Source text ▸
┄┄┄┄┄┄
- Born: Babou Nicolai Nelson Lowe 7 December 1994 (age 31) Denmark
- Genres: Pop
- Occupation: Singer
- Instrument: Vocals
- Years active: 2005–2015

= Babou (singer) =

Danish singer

Babou Nicolai Nelson Lowe (born 7 December 1994), better known by his mononym Babou, is a Danish singer of mixed Danish-Gambian origin. He came third in Danish X Factor in 2011. He has released one album and his single "Supernova" has charted in Denmark, becoming the theme song for season 10 of the Danish version of the reality television series Paradise Hotel.

==Beginnings==
Babou was born to a Gambian father and a Danish mother. He started very early in music. In the year 2005, only ten years old, he participated in the talent show Scenen er din broadcast on TV 2 coming second for the category "Junior Song". Gaining huge popularity, he released an album of covers titled For Once in My Life.

He was just 12 when his mother, who had been diagnosed with an ongoing mental illness, finally opted to put the young Babou in foster care with foster parents residing in Aarhus.

==In X Factor==
In 2011, at age 16, he took part in season 4 of the Danish version of the competition The X Factor broadcast on Danish television channel DR1, from 1 January to 25 March 2011 auditioning as a contestant from Aarhus with the song "Cry Me Out" from Pixie Lott. He was put through with the three judges, Cutfather, Pernille Rosendahl and Thomas Blachman. Reaching the Final 9 stage, he was mentored by Cutfather in the "Under 25" category.

Performances during the live shows included:

| Date | Week (Stage) | Song choice | Original artist | Theme | Result |
| 11 February 2011 | Week 1 (Top 9) | "Just the Way You Are" | Bruno Mars | Free choice | Safe |
| 18 February 2011 | Week 2 (Top 8) | "Can't Buy Me Love" | The Beatles | The Beatles songs | Safe |
| 25 February 2011 | Week 3 (Top 7) | "De første kærester på månen" | tv.2 | Songs from the 2000s | Safe |
| 4 March 2011 | Week 4 (Top 6) | "Numb" | Linkin Park | Rock songs | Safe |
| 11 March 2011 | Week 5 (Top 5) | "Hurt" | Christina Aguilera | Free choice (with Danish National Chamber Orchestra | Safe |
| 18 March 2011 | Week 6 (Top 4) | "DJ Got Us Fallin' in Love" | Usher feat. Pitbull | DJ Night with Rune RK and Kato | Safe |
| "Baby" | Justin Bieber | Free choice |
| 25 March 2011 | Week 7 (Final 3) |
| "All the Right Moves" | OneRepublic | Free choice | Third |
| "Back to the 80s" | Aqua | Joint song with guests Aqua |

Despite heavy speculation he would win the title, he finished third overall, with 26.23% of the popular vote in the Final 3 stage, to winner Sarah Skaalum Jørgensen (or just the mononym Sarah) and runner-up Annelouise.
┄┄┄┄┄┄
Given entries ▸
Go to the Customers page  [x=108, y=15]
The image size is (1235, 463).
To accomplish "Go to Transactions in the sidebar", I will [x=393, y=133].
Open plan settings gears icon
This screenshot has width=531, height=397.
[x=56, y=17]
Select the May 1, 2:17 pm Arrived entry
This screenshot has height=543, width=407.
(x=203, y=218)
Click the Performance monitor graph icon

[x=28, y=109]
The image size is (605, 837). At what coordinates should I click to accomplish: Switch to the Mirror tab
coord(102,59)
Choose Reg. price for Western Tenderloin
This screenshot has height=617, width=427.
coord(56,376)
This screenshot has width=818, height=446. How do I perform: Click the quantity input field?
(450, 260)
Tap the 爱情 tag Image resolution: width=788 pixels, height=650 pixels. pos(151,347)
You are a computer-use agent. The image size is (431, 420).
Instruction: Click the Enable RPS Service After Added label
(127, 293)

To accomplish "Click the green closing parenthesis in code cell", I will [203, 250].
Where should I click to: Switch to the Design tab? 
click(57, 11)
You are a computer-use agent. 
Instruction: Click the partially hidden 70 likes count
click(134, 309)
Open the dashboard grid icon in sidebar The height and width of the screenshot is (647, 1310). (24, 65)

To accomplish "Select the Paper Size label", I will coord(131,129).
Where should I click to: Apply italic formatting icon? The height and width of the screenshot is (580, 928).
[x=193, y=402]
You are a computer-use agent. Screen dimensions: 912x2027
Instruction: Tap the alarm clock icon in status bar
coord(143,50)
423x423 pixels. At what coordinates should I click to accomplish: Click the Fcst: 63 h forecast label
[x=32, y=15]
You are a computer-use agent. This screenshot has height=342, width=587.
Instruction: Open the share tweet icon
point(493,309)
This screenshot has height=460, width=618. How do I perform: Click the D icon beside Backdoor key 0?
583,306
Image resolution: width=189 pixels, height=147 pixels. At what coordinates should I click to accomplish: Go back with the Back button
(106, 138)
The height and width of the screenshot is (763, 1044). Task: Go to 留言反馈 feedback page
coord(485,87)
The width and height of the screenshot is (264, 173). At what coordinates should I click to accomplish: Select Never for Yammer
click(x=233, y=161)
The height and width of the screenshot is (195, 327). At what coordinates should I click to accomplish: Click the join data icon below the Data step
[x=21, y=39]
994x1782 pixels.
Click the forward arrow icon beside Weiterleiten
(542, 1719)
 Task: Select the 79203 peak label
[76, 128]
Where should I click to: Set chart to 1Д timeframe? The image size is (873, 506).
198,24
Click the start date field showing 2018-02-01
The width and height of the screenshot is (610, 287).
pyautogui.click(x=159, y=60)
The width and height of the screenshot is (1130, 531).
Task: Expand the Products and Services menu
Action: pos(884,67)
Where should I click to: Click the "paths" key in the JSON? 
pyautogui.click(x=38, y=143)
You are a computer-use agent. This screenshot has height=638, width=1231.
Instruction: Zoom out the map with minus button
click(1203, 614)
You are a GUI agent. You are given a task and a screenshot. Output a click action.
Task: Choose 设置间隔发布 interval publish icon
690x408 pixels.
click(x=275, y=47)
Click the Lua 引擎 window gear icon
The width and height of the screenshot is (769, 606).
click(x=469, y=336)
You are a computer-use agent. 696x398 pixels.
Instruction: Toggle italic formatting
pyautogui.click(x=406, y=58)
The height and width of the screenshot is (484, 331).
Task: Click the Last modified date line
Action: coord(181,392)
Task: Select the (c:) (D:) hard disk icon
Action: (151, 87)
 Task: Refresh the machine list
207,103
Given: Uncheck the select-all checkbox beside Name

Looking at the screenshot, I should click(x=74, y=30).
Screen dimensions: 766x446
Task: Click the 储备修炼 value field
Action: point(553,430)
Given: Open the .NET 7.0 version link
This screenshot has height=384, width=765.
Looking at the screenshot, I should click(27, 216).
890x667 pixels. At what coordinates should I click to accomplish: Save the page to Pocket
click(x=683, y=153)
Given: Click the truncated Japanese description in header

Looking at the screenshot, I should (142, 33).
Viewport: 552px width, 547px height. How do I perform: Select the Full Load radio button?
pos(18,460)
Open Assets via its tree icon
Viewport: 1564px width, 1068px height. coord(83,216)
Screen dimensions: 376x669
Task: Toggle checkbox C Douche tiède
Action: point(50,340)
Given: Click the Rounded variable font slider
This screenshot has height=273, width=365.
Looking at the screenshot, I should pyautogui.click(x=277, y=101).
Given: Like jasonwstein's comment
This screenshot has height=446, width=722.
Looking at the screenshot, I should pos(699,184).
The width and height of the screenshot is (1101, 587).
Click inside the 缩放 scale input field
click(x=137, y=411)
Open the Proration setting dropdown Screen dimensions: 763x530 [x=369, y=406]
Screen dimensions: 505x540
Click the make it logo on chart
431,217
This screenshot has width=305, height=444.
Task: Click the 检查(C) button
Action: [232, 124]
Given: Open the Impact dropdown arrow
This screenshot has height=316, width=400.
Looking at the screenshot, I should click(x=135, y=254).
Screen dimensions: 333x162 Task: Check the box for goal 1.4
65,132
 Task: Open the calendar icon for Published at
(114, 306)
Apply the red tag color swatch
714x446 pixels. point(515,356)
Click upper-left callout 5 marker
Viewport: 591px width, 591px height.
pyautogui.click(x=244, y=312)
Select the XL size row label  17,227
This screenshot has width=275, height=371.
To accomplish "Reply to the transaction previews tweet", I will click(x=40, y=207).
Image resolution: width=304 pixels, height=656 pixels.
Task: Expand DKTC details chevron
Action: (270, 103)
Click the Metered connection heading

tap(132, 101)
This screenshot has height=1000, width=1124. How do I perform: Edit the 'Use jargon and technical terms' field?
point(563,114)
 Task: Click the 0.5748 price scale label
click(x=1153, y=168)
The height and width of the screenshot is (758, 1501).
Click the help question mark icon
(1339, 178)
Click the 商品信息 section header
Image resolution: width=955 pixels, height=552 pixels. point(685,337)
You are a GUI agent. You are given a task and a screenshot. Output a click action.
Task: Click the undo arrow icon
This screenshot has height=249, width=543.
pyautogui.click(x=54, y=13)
┄┄┄┄┄┄
Study questions ▸
**a)** Write out the passage of the article on the singer Babou that begins with the words "Babou Nicolai Nelson Lowe (born" and ends after the words "series Paradise Hotel.".
**b)** Extend the article on the singer Babou, picking up right after its final sentence.

Activity answers ▸
**a)**
Babou Nicolai Nelson Lowe (born 7 December 1994), better known by his mononym Babou, is a Danish singer of mixed Danish-Gambian origin. He came third in Danish X Factor in 2011. He has released one album and his single "Supernova" has charted in Denmark, becoming the theme song for season 10 of the Danish version of the reality television series Paradise Hotel.

**b)**
==After X Factor==
After staying away a couple of years, Babou came back with a single "Supernova" that has charted on Hitlisten, the official Danish Singles Chart entering the chart at number 8 in its first week of release.

"Supernova" had been written as a promotional theme song for the Danish reality television series Paradise Hotel in its tenth season in 2014. Footage of the venue used for the program as well as some of the participants on the show was used in a music video released for the song.

==Dansk Melodi Grand Prix==

In 2015, took part in Dansk Melodi Grand Prix in a bid to represent Denmark in the Eurovision Song Contest 2015 with the song "Manjana". He came 5th with 57 points.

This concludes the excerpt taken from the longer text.